This toolkit provides a set of public ASR models used for evaluation of different speech-to-speech translation systems at Meta AI. It enables easier score comparisons between different system's outputs.
The ASRGenerator wraps different CTC-based ASR models from HuggingFace and fairseq code bases. Torchaudio CTC decoder is built on top of it to decode given audio files.
Please see asr_model_cfgs.json
for a list of languages covered currently.
The high-level pipeline is simple by design: given a lang tag, script loads the ASR model, transcribes model's predicted audio, and computes the BLEU score against provided reference translations using sacrebleu.

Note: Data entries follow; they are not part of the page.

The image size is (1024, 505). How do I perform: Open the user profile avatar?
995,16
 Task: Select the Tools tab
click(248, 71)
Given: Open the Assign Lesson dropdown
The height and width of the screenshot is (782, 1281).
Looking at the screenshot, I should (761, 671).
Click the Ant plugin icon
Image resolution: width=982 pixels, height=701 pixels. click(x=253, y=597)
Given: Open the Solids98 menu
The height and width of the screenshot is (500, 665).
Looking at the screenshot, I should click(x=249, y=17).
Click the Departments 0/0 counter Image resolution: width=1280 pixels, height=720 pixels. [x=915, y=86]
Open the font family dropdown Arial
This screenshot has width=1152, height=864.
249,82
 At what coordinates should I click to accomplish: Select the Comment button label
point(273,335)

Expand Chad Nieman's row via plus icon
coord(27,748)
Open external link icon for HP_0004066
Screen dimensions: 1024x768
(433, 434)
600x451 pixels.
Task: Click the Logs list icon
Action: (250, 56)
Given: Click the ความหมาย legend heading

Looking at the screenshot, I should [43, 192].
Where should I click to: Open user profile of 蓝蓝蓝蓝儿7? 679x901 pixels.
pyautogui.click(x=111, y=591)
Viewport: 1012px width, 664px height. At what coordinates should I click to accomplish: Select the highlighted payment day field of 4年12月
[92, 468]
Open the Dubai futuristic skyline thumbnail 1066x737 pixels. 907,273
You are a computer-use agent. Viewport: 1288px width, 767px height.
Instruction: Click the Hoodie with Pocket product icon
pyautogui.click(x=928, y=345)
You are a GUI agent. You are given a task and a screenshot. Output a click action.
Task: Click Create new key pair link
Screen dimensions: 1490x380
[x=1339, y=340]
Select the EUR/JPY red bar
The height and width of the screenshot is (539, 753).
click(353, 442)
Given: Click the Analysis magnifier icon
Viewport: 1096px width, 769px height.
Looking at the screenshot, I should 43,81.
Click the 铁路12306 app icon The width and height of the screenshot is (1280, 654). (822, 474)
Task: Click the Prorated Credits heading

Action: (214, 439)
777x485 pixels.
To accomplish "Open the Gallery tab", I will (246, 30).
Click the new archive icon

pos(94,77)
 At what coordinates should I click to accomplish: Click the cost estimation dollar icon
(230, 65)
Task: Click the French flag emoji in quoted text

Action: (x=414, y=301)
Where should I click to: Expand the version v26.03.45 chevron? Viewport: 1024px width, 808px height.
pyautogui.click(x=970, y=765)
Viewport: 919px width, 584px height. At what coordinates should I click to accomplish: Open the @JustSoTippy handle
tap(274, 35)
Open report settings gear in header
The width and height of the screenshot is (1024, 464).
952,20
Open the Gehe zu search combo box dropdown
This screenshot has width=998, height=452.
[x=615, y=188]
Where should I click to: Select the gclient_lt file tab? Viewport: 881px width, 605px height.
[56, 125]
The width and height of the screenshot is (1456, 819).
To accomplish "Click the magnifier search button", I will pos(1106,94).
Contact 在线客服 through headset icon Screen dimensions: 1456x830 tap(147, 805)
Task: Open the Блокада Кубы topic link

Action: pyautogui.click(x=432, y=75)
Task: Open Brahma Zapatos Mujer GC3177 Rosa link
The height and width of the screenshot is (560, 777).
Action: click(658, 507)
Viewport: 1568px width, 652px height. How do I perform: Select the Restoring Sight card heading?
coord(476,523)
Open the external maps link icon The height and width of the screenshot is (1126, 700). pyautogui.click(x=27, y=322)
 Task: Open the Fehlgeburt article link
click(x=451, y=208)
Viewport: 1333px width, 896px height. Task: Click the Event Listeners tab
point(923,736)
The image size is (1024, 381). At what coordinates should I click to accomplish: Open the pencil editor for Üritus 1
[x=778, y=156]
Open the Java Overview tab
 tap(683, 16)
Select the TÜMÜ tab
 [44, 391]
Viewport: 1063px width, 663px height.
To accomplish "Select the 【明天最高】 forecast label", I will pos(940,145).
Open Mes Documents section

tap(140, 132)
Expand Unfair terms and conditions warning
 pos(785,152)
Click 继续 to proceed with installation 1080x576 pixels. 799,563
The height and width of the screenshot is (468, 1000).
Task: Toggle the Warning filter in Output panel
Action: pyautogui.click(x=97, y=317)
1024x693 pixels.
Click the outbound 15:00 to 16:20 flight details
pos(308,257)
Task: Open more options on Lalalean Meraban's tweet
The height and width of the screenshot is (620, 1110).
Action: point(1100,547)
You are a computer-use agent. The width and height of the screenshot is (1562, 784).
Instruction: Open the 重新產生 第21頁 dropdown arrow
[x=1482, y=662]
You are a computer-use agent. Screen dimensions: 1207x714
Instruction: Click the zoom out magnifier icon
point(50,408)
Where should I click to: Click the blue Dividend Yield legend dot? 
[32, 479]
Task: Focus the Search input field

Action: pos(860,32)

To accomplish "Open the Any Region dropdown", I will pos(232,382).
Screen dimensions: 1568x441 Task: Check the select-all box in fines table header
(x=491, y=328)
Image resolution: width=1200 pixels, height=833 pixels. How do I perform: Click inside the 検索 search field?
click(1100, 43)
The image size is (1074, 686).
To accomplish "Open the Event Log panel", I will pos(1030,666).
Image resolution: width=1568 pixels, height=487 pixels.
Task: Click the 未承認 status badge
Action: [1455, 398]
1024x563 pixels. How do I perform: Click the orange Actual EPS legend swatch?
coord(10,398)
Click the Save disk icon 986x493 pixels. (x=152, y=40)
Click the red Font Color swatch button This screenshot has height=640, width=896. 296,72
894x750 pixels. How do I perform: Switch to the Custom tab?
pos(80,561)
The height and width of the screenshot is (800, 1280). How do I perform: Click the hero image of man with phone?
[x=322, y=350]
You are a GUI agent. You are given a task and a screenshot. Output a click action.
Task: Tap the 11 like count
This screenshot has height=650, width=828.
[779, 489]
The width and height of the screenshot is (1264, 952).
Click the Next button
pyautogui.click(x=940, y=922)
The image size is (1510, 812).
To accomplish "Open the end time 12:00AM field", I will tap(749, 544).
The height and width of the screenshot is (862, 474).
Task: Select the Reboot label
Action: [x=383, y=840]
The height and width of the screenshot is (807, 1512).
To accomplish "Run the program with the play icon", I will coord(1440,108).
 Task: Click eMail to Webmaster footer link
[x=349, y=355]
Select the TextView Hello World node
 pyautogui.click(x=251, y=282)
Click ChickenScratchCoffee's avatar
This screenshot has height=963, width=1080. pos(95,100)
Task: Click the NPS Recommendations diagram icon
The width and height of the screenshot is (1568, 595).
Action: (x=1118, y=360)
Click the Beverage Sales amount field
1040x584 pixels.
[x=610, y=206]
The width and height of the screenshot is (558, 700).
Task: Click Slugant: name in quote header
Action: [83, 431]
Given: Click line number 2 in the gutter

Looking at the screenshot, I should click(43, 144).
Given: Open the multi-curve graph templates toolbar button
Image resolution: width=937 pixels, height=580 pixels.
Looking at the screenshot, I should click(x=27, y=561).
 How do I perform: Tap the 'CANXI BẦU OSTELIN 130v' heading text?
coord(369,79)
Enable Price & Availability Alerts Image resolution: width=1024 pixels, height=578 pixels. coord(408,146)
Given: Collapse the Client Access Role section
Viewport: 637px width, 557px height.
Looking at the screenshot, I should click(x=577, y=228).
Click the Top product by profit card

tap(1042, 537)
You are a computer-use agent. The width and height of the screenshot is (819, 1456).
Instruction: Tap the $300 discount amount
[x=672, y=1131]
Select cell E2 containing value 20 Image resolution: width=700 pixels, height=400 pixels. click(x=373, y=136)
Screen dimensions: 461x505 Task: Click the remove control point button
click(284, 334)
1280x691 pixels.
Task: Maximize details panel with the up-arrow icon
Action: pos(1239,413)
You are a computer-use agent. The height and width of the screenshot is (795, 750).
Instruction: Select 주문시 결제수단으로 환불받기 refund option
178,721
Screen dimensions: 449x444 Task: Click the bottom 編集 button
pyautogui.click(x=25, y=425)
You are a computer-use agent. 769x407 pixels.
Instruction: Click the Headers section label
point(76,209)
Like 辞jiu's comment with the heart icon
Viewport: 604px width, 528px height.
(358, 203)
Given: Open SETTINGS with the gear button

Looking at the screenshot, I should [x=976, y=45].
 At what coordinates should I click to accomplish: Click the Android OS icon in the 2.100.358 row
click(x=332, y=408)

Please see requirements.txt
.
This toolkit have been used with:
-
Speechmatrix project: https://github.com/facebookresearch/fairseq/tree/ust/examples/speech_matrix.
-
Hokkien speech-to-speech translation project: https://github.com/facebookresearch/fairseq/tree/ust/examples/hokkien.
High-level example, please substitute arguments per your case:
python compute_asr_bleu.py --lang <LANG> \
--audio_dirpath <PATH_TO_AUDIO_DIR> \
--reference_path <PATH_TO_REFERENCES_FILE> \
--reference_format txt
For more details about arguments please see the script argparser help.